Казалось бы, огорчаться не с чего, я с самого начала не верила, что ребята накапали белладонны старику в зубопротезный гель, и все же меня не покидало ощущение, что вокруг усадьбы “Боярышник” творится что-то не совсем понятное.
– Ясно. Просто проверяла версию. Прости, что зря время из-за меня потратил.
Фрэнк вздохнул.
– Не зря. Проверять нужно все. (Еще хоть раз услышу эту фразу – сама кого-нибудь прирежу.) Если они тебе кажутся подозрительными, то, скорее всего, так и есть. Просто не в том смысле.
– Я никогда их не называла подозрительными.
– На днях ты опасалась, что они дядю Саймона подушкой задушили.

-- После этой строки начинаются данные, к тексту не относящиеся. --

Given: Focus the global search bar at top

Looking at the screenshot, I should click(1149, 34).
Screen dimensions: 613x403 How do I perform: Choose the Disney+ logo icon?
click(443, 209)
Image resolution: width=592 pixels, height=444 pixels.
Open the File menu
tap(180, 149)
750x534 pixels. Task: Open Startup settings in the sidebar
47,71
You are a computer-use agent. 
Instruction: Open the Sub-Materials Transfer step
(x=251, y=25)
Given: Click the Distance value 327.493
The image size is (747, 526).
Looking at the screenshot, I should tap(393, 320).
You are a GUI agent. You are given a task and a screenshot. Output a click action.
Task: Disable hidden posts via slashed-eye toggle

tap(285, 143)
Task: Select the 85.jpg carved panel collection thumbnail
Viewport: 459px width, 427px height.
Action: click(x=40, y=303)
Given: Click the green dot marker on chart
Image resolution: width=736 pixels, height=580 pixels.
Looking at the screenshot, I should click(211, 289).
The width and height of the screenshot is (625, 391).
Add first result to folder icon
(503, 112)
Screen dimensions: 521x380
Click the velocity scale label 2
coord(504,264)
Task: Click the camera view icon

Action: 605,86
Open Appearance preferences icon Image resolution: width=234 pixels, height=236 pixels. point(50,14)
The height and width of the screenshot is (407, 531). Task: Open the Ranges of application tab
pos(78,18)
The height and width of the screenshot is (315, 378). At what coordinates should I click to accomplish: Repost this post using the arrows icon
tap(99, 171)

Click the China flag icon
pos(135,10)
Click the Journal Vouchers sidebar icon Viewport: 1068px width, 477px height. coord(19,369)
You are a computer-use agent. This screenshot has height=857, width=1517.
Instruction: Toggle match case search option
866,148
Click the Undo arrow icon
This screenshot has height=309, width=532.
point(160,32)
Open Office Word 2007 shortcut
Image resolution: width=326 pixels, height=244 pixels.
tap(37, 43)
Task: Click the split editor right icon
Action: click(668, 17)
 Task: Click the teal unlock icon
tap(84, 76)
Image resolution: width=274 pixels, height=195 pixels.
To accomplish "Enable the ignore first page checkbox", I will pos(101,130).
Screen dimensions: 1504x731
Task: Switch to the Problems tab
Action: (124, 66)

Я надвинула поглубже капюшон – дождь лил сильнее, жалил тонкими иглами, скорей бы домой. Непонятно, что бесполезнее – моя слежка или этот разговор.
– Ничего я такого не думала. Просила проверить, так, на всякий случай. Не похожи они на банду убийц.
– Хм-м… – задумался Фрэнк. – Потому что они такие симпатяги?
По голосу никак не поймешь, дразнит он меня или проверяет, Фрэнк есть Фрэнк, наверняка всего понемногу.
– Да ладно тебе, Фрэнк, ты меня знаешь. Ты спросил, что мне чутье подсказывает, вот оно и подсказывает. Я неделю с ними варюсь в одном котле – и ни намека на мотив или неспокойную совесть; и опять же, если это один из них, остальные трое должны знать. За столько времени кто-то уже бы проговорился, так или иначе. Ты, видимо, прав, они что-то скрывают, но из другой оперы.
– Доля правды тут есть, – ответил Фрэнк уклончиво. – Итак, на вторую неделю у тебя две задачи. Во-первых, выяснить, почему ты чуешь неладное. А во-вторых, начать слегка наседать на ребят, разбираться, что у них там за тайна. До сих пор мы их щадили, и это правильно, все по плану, но пора потихоньку закручивать гайки. И вот что не упускай из виду. Помнишь вчерашний разговор по душам с Эбби?
– Да, – ответила я. При мысли, что Фрэнк все слышал, меня кольнуло непонятное чувство, сродни ярости. Хотелось рявкнуть: “Не твое дело!”
– Да здравствуют вечеринки в пижамах! Говорил я тебе, она девочка умная. Как думаешь, знает она, от кого ребенок?
Тут я засомневалась.
– Возможно, догадывается, но не до конца уверена. И догадки свои при себе держит.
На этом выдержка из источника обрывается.